Dall’Austria la risposta più irriverente che il cinema potesse dare alla crisi. Ecco la nostra recensione di Soldate Jeannette

pubblicato 27 Gennaio 2013 aggiornato 31 Luglio 2020 18:13

Altra sorpresa, l’allievo di Ulrich Seidl, Daniel Hoesl, porta a Rotterdam il suo notevole Soldate Jeannette. Presente anche al Sundance, le prerogative stilistiche sono le medesime dell’affermato regista austriaco, Premio Speciale della Giuria all’ultimo Festival di Venezia per Paradise: Faith. Meno dissacrante, se vogliamo, Hoesl pare avere fatto diligentemente i compiti per casa.

Il rigido sarcasmo di cui è impregnata questa opera ricalca pressoché in toto l’atmosfera asettica alla quale ci ha abituato Seidl, con quella sua ironia irriverente, fulminea. La protagonista è Fanni, donna matura, non convenzionale: per lei è una convenzione dover pagare per cose come l’affitto o accessoristica costosa. Eppure non esiste privazione per lei, che abita in un lussuoso appartamento di Vienna e che non rinuncia alla sua abituale capatina presso il centro benessere, o alle sue lezioni di Taekwondo.

Chi ha poca familiarità col già citato Seidl tenderà a rimanere un po’ spiazzato dalle prime sequenze di Soldier Jane (traduzione inglese del titolo): pronti via conosciamo Fanni, questo stralunato personaggio di cui non sapremo mai abbastanza fino alla fine della pellicola. Chi è? Una divorziata che vive al di sopra delle proprie possibilità grazie ai soldi del marito facoltoso? Una manager spietata? Una spia?

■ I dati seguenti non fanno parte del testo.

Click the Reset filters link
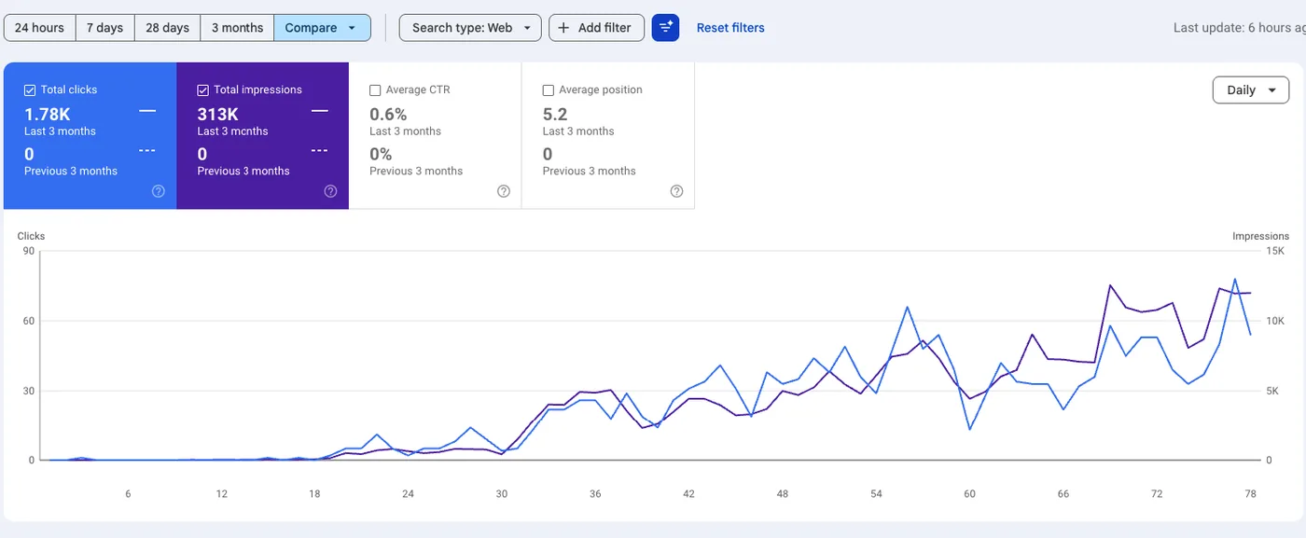1306x538 pixels. [730, 27]
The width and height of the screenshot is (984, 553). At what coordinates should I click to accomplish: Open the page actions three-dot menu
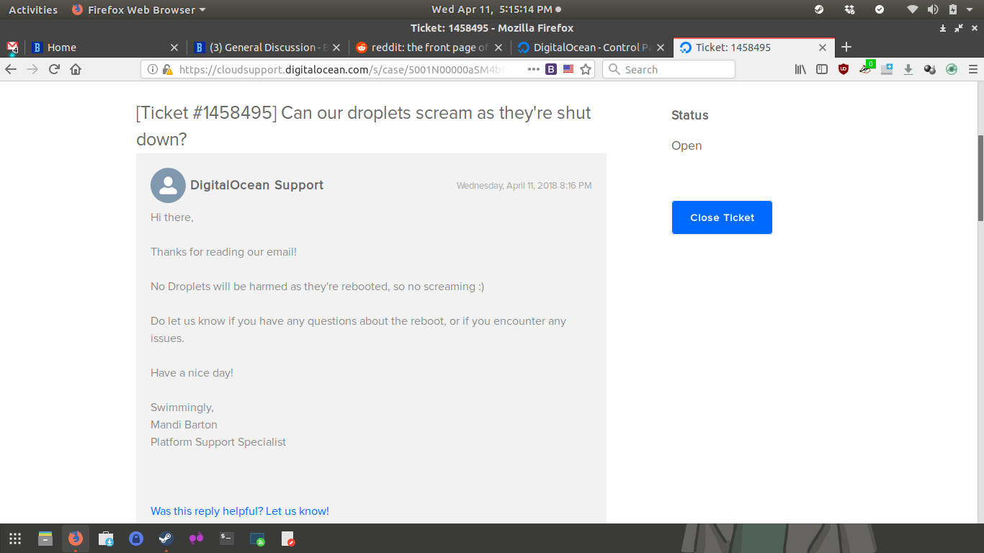click(x=533, y=69)
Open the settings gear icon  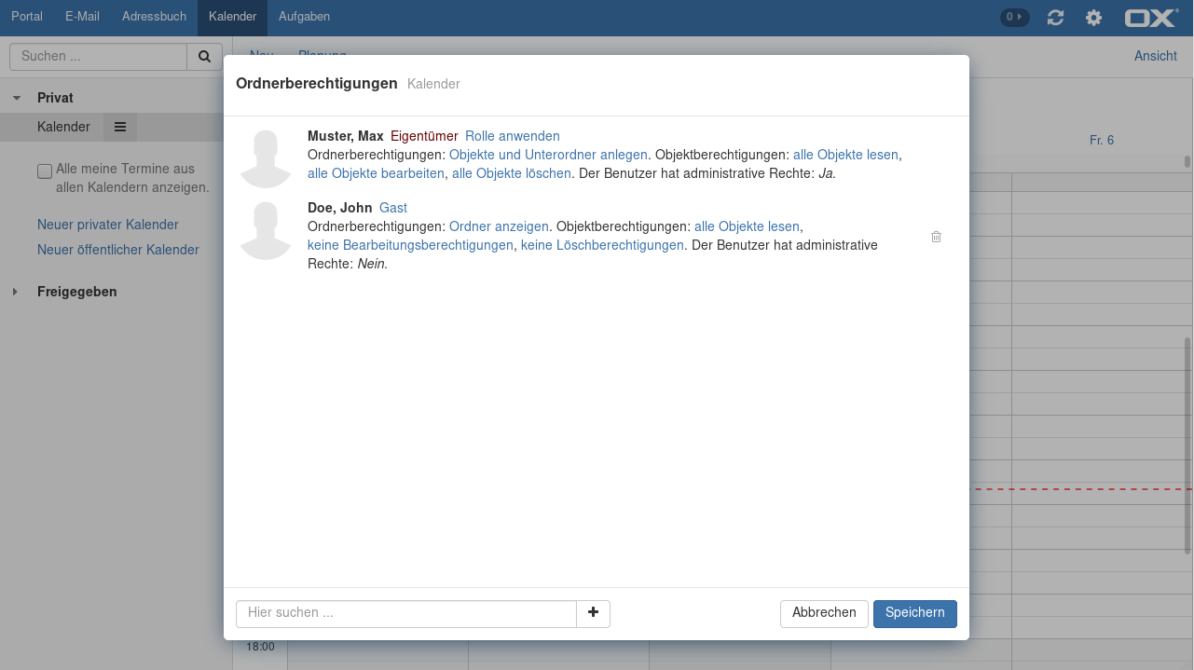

Nulla da fare; per quanto ne sappiamo potrebbe essere tutte queste cose e nessuna di queste. Lo stile è impeccabile: inquadratura fissa, non più di due, massimo tre attori contemporaneamente davanti alla macchina da presa. Non manca a Hoesl un certo gusto per la messa in scena, ridotta all’essenziale, quindi parecchio ragionata. Le licenze rispetto al cinema del maestro si contano sul palmo di una mano, oltre che essere alquanto tardive, per un lavoro che privilegia la tranquillità e l’estemporaneità di certe sue uscite.

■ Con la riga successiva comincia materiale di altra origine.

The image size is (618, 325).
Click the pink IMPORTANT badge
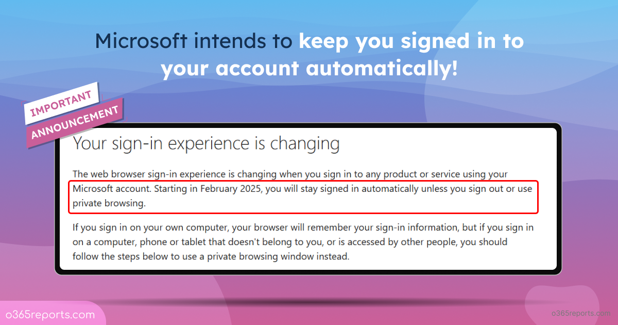(x=61, y=103)
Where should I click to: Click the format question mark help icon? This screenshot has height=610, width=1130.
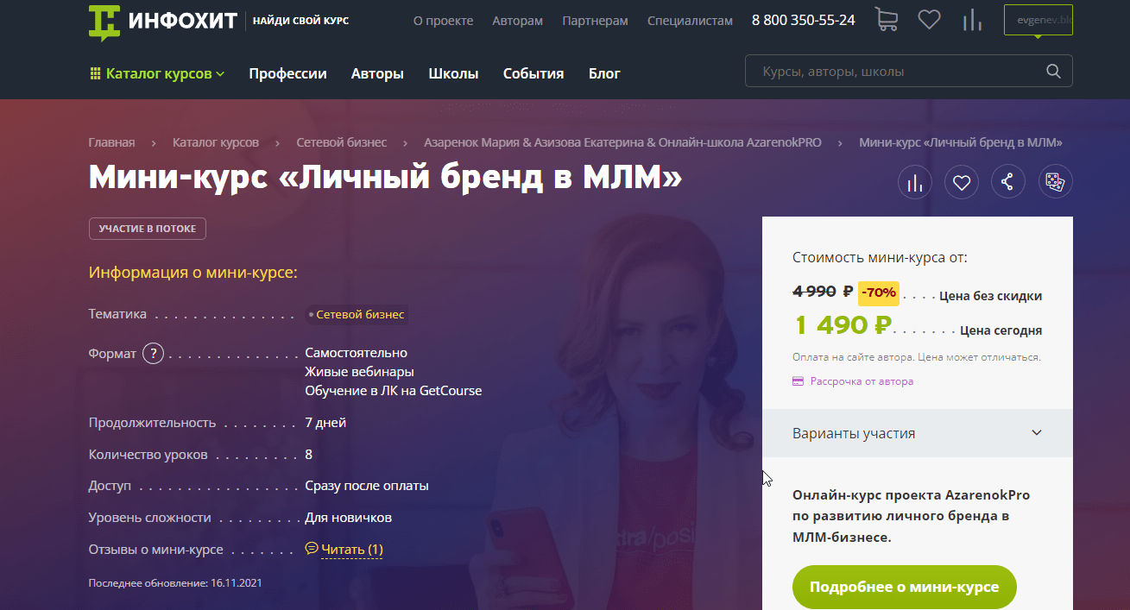pyautogui.click(x=153, y=353)
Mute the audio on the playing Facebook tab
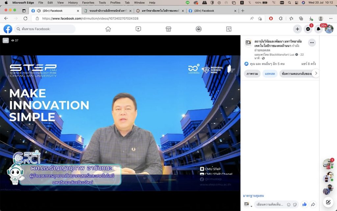 39,11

Non tradisce nemmeno in territorio di satira, altra chiave forte di Soldate Jeannette. Qui di mira viene preso un intero sistema, il nostro, quello regolato da una sola logica ed una soltanto, quella della Finanza. Dal bello e cattivo tempo di quest’ultima dipendono i destini di interi popoli, mai negli ultimi cento anni messi così in ginocchio come nel periodo che stiamo attraversando. Tuttavia non è certo lei la sola colpevole, magistralmente coadiuvata dalla nostra zelante solerzia. Una mazzata, tra il serio e il faceto, a noi normali, dipinti in maniera spietatamente ordinaria.

Ergo, ce n’è per tutti. Fanni è al cinema e, al buio della sala, assiste a Questa è la mia vita, di un Jean-Luc Godard in grande spolvero. E mentre scorrono le immagini del segmento con La passione di Giovanna d’Arco di Dreyer, la screanzata se ne esce con una russata epocale, degna quasi del miglior Fantozzi, quando cacciava epiteti all’indirizzo della Corazzata Potëmkin. Immagine emblema di un personaggio, di un intero film: la sua indolenza è la sua forza.

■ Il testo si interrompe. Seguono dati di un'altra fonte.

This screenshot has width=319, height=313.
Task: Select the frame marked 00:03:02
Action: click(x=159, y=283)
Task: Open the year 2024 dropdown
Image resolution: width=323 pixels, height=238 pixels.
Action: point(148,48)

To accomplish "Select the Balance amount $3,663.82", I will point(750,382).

Poche cose, ma disposte con innegabile abilità, che si tratti di situazioni o di elementi con cui comporre il proprio quadro. Finché Soldate Jeannette non si scopre un po’ di più, inserendo il personaggio della giovane Anna. Quest’ultima, una sorta di doppio inverso della nostra protagonista. Le due s’incontrano in una fattoria, i cui operosi membri si adoperano per essere autosufficienti e rendersi indipendenti nell’accezione più ampia del termine. La differenza tra le due sta nell’avvicendamento: Fanni, con la stessa spontaneità con la quale affrontava il mondo, ora diviene parte integrante di quel contesto rurale. Anna, invece, angariata e mortificata a più riprese, sogna una vita che non ha avuto, là fuori, dove tutto “va male” e la gente non pensa ad altro che al denaro. Ennesima trovata, che stavolta miete vittime da entrambe le parti, sia tra gli alienati che tra i pentiti.

Insomma, è questa la pellicola anti-crisi che aspettavamo. Con un’idea semplice, ma dai contorni sfocati potenzialmente all’infinito, Soldate Jeannette si dà a una critica aspra e feroce verso il capitalismo terminale, residuo che va consumandosi all’interno della cornice di quel postmoderno che è tutto e niente al tempo stesso: dove i ricchi hanno troppi pensieri per vivere serenamente, ma nemmeno i poveri se la passano tanto bene. Oltre il danno la beffa, dunque. Beccati ‘sta pedata, postmoderno! Baci sulla fronte. I tuoi segreti amanti.